The gig economy likewise seems to be on
Khan’s hit list
. Last fall, the FTC vowed to “
use its full authority” to
investigate gig companies. App-based platforms are being unfairly singled out by an agency gone rogue.
With the high-profile
resignation
of the last remaining Republican commissioner, the FTC has no representation from the minority party and is run entirely by Democratic appointees. Meanwhile,
high-profile progressives
are hammering other Democratic-appointed FTC commissioners for slow-walking the attacks on the tech industry.
Then there is the Department of Labor. Following former Labor Secretary Marty Walsh’s resignation in March, President Joe Biden nominated his deputy, Julie Su, to the top job. Like Khan, Su has a troubling record when it comes to the gig economy. In her previous position as secretary of the California Labor and Workforce Development Agency, Su supported crippling regulations at the state level aimed squarely at stifling flexibility.
Specifically, she was a
vocal proponent
of the union-backed FAST Act, a law creating a 10-member council with wide authority to determine wages and benefits at restaurants. Su also helped implement Assembly Bill 5, a California law adopted in 2019 that dramatically curtailed the ability of workers to be considered independent contractors.

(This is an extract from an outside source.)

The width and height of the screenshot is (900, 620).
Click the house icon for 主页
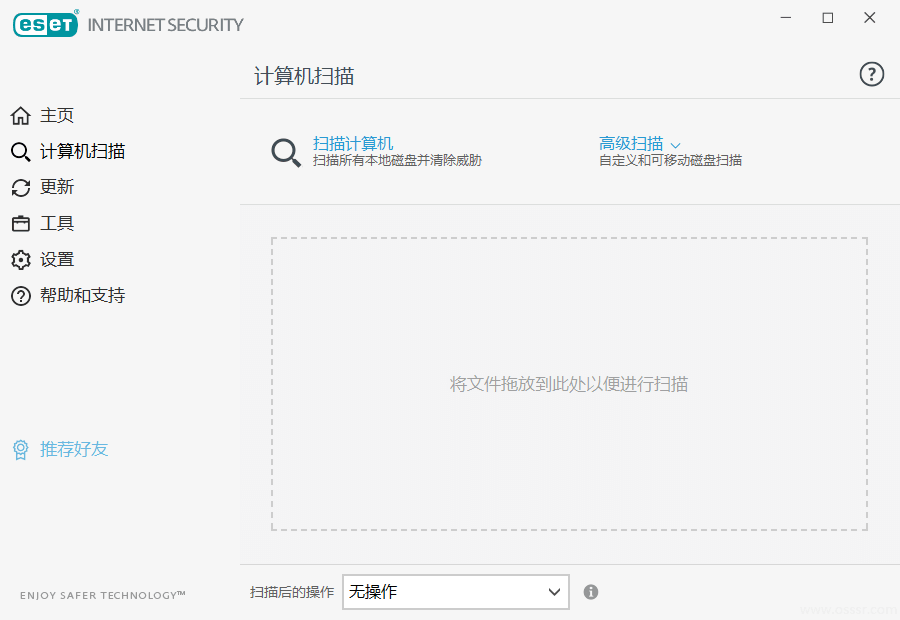click(20, 116)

Thankfully, voters rejected AB 5 by passing
Proposition 22
in 2020, protecting flexibility for the gig economy.
The next labor secretary is poised to play a major role in the future of the gig economy. This fall, the Department of Labor will issue its final rule clarifying independent contractor status at the federal level. It is nothing more than an attempt to export California’s AB 5 to the entire country. Su has dodged pointed questions on the matter, but her
strong support from Big Labor
belies her true priorities.
Thankfully, Su’s nomination remains in limbo. Three key Democratic votes — Sens. Kyrsten Sinema (I-AZ), Joe Manchin (D-WV), and Jon Tester (D-MT) — remain on the fence.
Things aren’t any better at the municipal level. In New York City, the Department of Consumer and Worker Protection ushered in an extreme new minimum pay rate for food delivery workers that could have workers receiving upward of $33 per hour while on a delivery when fully implemented in 2025. Try explaining that to NYC municipal workers, EMTs, or local firefighters who will be making barely half that wage.
While paying fair wages is a worthy goal, this unilateral mandate will have devastating and far-reaching implications. The city itself has made clear: Increased prices will get passed on to the consumers. As a result, alarm bells are beginning to sound: Restaurants are concerned about how this will inevitably
reduce orders
, and delivery workers, the same ones the city was trying to support, fear
more stringent requirements
that will limit their flexibility. It should come as little surprise then that such a broken process for implementing this policy has
left no one happy
with the outcome.
The nation’s economic forecast remains jittery. Policymakers in Washington and across the country must focus their efforts on fixing what is broken, not creating more hardship for gig economy workers. If politics gets the best of this industry, it will only result in the unintended consequence of more workers searching for ways to earn wages for their families. Let’s hope common sense prevails.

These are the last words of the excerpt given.